:: AVAILABLE DATA

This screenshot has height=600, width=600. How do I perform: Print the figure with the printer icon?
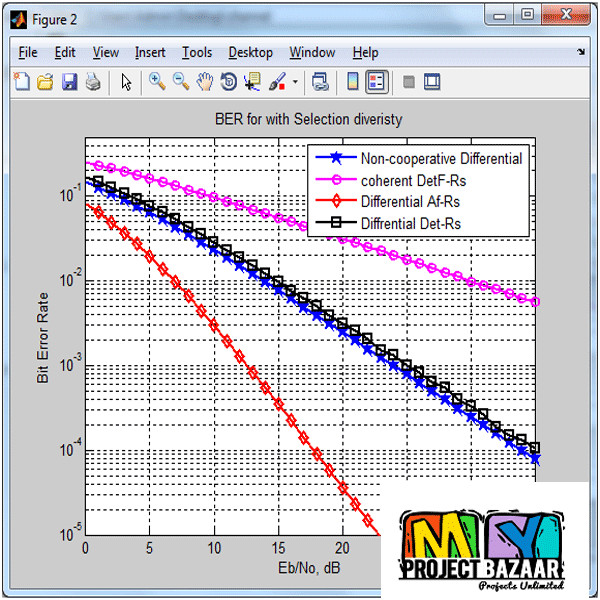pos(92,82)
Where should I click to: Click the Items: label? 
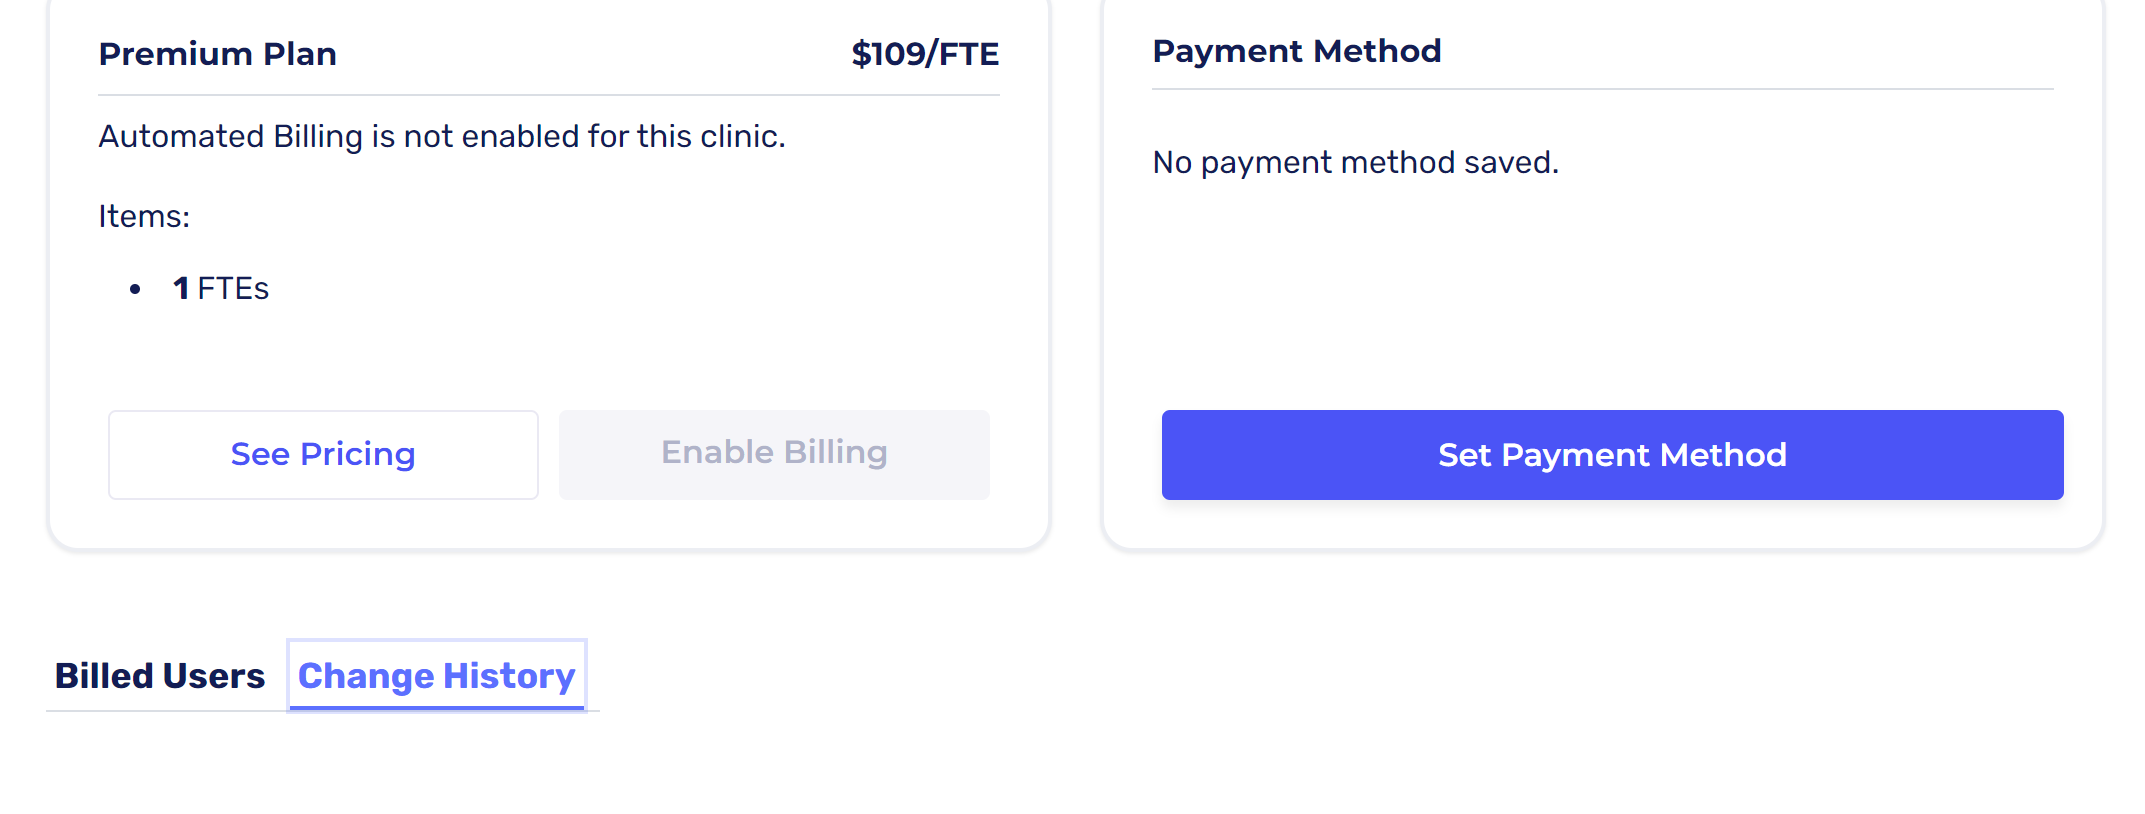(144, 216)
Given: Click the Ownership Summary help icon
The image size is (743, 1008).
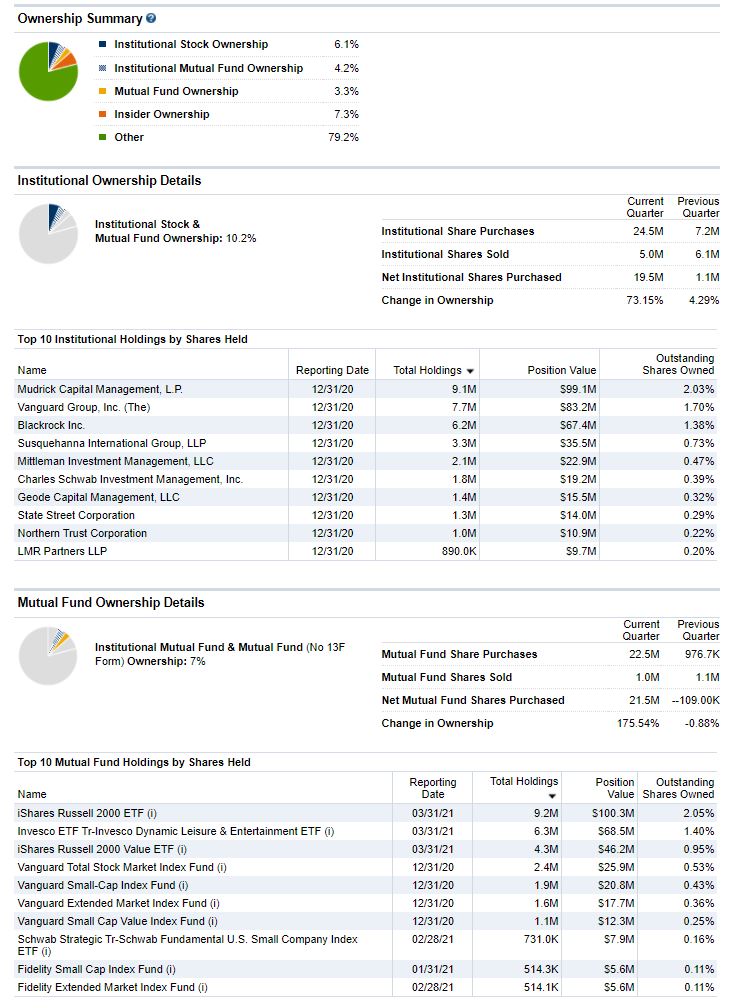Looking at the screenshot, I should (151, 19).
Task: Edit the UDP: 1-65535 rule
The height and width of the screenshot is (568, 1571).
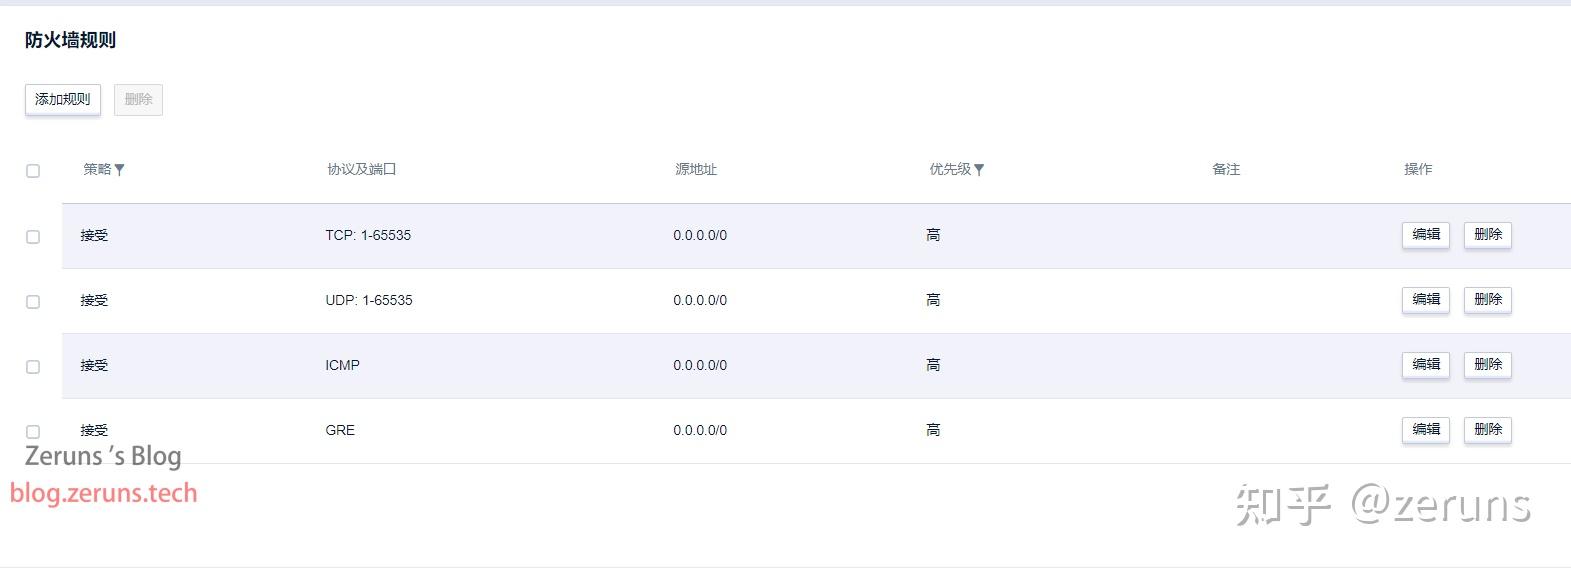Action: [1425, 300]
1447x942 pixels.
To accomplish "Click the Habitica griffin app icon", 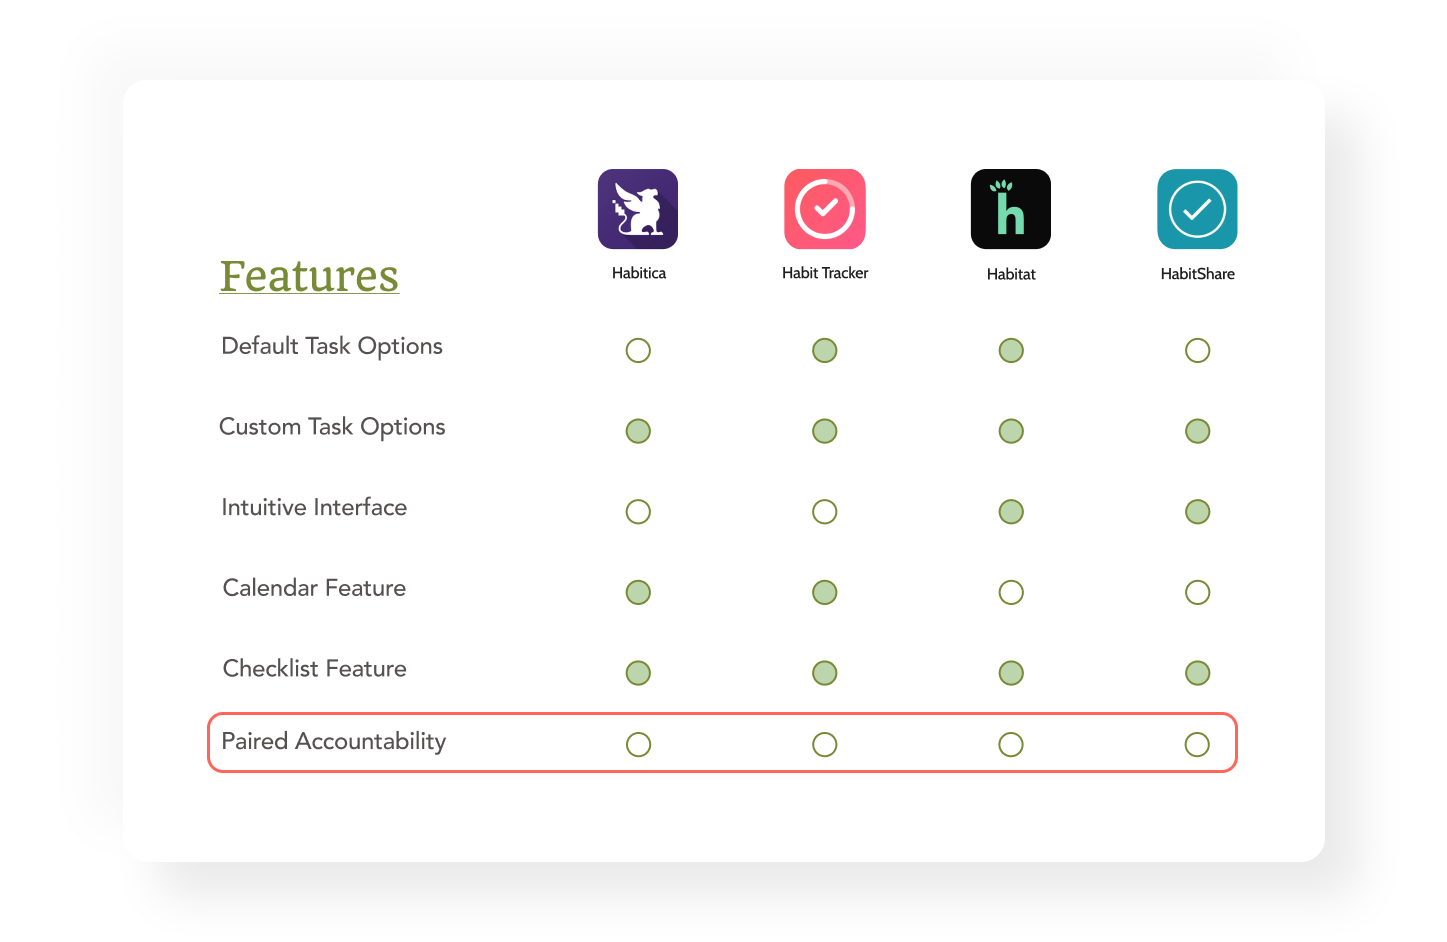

::::

Every line from the one holding "Where should I" through the end of the records above must be reproduced verbatim, pictures excepted.

Where should I click to: Click the Items: label? 
(144, 216)
Given: Click the Ownership Summary help icon
The image size is (743, 1008).
Looking at the screenshot, I should (151, 19).
Task: Edit the UDP: 1-65535 rule
The height and width of the screenshot is (568, 1571).
Action: [1425, 300]
1447x942 pixels.
To accomplish "Click the Habitica griffin app icon", 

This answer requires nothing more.